▶ ABOUT THIS TASK: Could you write out the opening lines of the data, word for word, stopping after the line that contains "You are a computer-use agent. The height"?

━━━ DATA RECORDS

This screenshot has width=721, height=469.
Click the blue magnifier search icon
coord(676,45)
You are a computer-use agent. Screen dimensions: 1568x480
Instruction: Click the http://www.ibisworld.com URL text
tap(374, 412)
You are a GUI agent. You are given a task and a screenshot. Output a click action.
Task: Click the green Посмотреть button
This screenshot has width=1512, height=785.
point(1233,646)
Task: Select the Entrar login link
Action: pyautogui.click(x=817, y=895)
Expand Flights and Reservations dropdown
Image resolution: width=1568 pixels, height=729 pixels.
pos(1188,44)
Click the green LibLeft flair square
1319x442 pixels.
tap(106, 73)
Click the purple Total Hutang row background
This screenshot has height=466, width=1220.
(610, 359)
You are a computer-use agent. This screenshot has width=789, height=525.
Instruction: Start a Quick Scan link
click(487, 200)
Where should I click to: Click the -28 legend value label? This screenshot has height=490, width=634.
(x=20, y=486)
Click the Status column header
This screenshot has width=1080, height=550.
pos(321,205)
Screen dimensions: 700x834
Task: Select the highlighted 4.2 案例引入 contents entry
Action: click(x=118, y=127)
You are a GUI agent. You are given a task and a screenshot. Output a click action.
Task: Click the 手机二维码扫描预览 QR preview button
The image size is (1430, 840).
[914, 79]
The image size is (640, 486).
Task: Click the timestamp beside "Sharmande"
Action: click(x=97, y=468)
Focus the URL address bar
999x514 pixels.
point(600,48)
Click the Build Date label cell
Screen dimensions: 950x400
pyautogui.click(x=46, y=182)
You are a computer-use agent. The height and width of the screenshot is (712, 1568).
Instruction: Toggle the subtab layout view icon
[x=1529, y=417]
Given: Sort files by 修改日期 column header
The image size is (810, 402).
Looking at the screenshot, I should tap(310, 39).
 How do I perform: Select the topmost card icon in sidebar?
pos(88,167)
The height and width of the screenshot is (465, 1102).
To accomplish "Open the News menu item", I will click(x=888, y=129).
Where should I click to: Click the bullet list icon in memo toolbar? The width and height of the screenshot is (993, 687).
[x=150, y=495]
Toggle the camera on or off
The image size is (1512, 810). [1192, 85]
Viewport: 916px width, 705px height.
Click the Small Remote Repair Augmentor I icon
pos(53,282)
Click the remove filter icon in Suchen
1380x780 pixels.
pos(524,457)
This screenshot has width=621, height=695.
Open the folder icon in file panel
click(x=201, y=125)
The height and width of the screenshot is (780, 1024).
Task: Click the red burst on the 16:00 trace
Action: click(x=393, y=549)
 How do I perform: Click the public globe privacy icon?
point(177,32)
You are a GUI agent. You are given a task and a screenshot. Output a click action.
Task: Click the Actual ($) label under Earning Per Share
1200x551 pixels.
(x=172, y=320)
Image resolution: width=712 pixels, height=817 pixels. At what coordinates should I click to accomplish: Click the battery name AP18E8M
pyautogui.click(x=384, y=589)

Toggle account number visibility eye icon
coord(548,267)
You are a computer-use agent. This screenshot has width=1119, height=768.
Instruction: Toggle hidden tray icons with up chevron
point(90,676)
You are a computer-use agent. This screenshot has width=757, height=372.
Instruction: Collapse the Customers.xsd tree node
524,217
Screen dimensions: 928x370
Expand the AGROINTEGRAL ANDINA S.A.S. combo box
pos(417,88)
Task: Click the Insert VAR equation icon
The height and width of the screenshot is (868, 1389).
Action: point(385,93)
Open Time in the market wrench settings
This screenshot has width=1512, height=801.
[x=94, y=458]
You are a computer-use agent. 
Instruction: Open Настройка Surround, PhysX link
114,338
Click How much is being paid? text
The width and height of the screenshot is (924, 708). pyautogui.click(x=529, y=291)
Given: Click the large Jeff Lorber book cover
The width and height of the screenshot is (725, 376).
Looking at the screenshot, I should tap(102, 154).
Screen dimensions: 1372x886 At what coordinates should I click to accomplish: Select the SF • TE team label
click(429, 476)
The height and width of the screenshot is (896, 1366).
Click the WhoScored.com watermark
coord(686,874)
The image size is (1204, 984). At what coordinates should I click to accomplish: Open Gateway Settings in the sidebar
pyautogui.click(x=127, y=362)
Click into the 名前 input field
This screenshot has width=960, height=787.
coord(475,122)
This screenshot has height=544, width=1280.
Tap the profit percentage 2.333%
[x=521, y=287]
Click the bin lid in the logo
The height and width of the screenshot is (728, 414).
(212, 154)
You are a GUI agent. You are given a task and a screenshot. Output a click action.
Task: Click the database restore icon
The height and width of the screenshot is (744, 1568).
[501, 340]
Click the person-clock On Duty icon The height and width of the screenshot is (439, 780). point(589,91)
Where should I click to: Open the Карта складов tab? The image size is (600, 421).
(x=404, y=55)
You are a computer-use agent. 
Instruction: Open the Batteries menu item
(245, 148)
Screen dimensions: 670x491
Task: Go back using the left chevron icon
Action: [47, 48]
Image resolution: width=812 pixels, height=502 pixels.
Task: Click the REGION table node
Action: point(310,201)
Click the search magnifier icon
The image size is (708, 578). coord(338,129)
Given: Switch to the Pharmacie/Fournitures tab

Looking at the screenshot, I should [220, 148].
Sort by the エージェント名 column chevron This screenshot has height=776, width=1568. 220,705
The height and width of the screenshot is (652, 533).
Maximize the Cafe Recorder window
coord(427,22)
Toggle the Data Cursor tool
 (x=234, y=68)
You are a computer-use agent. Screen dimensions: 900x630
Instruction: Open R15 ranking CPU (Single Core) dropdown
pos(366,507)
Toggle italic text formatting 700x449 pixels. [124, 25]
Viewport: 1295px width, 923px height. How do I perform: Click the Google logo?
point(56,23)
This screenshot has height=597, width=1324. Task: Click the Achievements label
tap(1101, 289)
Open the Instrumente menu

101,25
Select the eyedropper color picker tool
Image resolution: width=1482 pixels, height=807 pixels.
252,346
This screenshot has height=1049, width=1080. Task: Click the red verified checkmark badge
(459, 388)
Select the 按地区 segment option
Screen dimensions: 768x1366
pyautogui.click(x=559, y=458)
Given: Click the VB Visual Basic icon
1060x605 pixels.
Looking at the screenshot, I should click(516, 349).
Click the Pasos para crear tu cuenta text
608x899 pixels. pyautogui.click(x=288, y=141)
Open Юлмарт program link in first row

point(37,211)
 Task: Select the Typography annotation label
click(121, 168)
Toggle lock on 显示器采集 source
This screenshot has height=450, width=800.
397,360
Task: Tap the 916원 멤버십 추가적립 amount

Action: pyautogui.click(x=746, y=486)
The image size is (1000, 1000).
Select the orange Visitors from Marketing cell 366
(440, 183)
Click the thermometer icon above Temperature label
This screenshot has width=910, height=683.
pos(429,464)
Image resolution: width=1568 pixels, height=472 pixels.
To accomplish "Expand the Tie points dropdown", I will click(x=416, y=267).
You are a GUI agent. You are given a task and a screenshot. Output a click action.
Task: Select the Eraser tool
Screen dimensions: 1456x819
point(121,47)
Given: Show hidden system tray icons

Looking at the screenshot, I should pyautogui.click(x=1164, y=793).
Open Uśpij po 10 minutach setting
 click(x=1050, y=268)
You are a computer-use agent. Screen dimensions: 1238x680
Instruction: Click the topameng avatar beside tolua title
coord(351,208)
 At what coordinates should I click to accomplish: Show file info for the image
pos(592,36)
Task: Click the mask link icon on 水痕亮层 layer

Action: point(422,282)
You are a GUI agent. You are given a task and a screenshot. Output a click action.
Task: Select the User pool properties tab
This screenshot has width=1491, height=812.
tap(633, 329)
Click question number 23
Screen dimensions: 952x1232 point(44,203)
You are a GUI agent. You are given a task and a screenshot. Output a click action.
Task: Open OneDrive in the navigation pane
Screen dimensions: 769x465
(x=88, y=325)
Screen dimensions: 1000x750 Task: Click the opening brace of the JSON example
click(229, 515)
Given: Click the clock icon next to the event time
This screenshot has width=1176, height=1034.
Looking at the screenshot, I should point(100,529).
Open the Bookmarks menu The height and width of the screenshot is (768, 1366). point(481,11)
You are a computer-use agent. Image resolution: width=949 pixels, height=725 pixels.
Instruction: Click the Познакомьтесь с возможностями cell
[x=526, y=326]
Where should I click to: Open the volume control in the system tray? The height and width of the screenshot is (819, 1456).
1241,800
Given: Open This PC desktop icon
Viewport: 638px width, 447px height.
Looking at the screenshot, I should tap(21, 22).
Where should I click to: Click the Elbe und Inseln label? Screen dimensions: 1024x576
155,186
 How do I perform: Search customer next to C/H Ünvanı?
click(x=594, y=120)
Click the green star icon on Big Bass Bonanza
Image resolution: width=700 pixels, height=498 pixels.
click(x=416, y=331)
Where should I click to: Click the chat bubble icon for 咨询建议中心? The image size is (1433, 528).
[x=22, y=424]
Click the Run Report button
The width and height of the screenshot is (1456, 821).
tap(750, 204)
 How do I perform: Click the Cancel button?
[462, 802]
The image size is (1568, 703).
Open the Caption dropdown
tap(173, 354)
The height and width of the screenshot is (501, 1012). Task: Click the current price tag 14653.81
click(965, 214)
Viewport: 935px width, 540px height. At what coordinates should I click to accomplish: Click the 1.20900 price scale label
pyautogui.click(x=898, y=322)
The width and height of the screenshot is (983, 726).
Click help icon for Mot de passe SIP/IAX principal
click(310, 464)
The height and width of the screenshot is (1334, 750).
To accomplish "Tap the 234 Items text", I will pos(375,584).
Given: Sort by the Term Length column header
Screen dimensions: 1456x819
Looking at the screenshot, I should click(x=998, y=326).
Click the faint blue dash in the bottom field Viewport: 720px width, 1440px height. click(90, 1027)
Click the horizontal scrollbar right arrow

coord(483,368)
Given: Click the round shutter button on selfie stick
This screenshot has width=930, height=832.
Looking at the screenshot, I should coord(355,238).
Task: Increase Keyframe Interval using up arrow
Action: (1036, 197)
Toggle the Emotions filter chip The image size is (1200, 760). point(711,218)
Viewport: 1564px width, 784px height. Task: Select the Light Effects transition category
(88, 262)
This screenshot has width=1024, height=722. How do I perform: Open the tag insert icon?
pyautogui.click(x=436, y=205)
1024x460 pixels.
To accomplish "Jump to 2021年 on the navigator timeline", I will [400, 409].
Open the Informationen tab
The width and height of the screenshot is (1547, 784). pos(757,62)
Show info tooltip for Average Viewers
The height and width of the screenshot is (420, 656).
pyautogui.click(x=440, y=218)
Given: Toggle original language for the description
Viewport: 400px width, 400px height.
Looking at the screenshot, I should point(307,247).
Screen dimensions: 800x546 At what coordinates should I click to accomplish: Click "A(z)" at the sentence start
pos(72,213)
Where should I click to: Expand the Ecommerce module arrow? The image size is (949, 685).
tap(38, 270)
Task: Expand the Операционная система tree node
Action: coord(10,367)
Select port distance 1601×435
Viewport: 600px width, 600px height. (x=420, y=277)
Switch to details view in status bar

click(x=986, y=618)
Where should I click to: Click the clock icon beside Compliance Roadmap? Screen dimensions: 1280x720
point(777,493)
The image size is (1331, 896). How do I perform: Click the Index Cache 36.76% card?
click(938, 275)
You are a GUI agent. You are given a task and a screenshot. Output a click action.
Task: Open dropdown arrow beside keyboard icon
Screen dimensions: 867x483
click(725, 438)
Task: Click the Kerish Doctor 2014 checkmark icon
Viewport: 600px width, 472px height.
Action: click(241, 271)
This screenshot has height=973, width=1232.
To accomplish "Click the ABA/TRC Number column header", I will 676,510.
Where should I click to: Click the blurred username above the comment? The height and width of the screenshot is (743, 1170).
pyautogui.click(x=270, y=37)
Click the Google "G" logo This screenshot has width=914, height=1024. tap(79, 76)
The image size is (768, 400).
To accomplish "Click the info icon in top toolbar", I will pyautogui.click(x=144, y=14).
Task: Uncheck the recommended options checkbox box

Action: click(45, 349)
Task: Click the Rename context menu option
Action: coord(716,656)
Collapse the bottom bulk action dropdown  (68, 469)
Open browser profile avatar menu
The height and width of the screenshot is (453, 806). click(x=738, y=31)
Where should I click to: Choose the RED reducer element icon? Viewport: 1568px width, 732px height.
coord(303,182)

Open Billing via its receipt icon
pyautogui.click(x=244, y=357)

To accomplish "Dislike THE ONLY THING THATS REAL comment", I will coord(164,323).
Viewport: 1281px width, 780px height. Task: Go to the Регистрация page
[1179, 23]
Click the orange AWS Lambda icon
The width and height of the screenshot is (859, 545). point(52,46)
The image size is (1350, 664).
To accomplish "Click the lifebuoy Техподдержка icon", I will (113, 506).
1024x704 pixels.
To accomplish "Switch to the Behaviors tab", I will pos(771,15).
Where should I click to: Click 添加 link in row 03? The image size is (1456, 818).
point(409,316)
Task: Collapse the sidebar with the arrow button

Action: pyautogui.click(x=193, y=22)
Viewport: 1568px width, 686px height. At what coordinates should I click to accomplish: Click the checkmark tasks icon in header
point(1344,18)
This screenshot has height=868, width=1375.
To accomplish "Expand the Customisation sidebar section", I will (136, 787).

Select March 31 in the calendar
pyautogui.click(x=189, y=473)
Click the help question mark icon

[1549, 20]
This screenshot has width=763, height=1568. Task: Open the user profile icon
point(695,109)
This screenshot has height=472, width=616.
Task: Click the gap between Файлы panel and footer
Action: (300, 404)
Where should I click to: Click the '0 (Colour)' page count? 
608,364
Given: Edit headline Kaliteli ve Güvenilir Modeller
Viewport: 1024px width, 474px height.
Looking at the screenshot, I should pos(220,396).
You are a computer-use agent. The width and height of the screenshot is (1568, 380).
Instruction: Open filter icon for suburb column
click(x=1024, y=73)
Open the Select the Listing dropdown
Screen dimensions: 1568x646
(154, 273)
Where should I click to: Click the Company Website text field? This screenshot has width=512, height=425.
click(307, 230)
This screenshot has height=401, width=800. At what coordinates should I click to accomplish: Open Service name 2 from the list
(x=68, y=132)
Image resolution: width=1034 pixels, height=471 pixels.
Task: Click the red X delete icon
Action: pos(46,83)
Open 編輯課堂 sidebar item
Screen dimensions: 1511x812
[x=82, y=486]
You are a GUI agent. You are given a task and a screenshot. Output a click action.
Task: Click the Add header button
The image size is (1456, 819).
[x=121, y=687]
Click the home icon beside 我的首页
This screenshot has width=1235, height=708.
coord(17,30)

━━━━━━

▶ TASK OUTPUT:
This screenshot has width=721, height=469.
Click the blue magnifier search icon
coord(676,45)
You are a computer-use agent. Screen dimensions: 1568x480
Instruction: Click the http://www.ibisworld.com URL text
tap(374, 412)
You are a GUI agent. You are given a task and a screenshot. Output a click action.
Task: Click the green Посмотреть button
This screenshot has width=1512, height=785.
point(1233,646)
Task: Select the Entrar login link
Action: pyautogui.click(x=817, y=895)
Expand Flights and Reservations dropdown
Image resolution: width=1568 pixels, height=729 pixels.
pos(1188,44)
Click the green LibLeft flair square
1319x442 pixels.
tap(106, 73)
Click the purple Total Hutang row background
This screenshot has height=466, width=1220.
(610, 359)
You are a computer-use agent. This screenshot has width=789, height=525.
Instruction: Start a Quick Scan link
click(487, 200)
Where should I click to: Click the -28 legend value label? This screenshot has height=490, width=634.
(x=20, y=486)
Click the Status column header
This screenshot has width=1080, height=550.
pos(321,205)
Screen dimensions: 700x834
Task: Select the highlighted 4.2 案例引入 contents entry
Action: click(x=118, y=127)
You are a GUI agent. You are given a task and a screenshot. Output a click action.
Task: Click the 手机二维码扫描预览 QR preview button
The image size is (1430, 840).
[914, 79]
The image size is (640, 486).
Task: Click the timestamp beside "Sharmande"
Action: click(x=97, y=468)
Focus the URL address bar
999x514 pixels.
point(600,48)
Click the Build Date label cell
Screen dimensions: 950x400
pyautogui.click(x=46, y=182)
You are a computer-use agent. The height and width of the screenshot is (712, 1568).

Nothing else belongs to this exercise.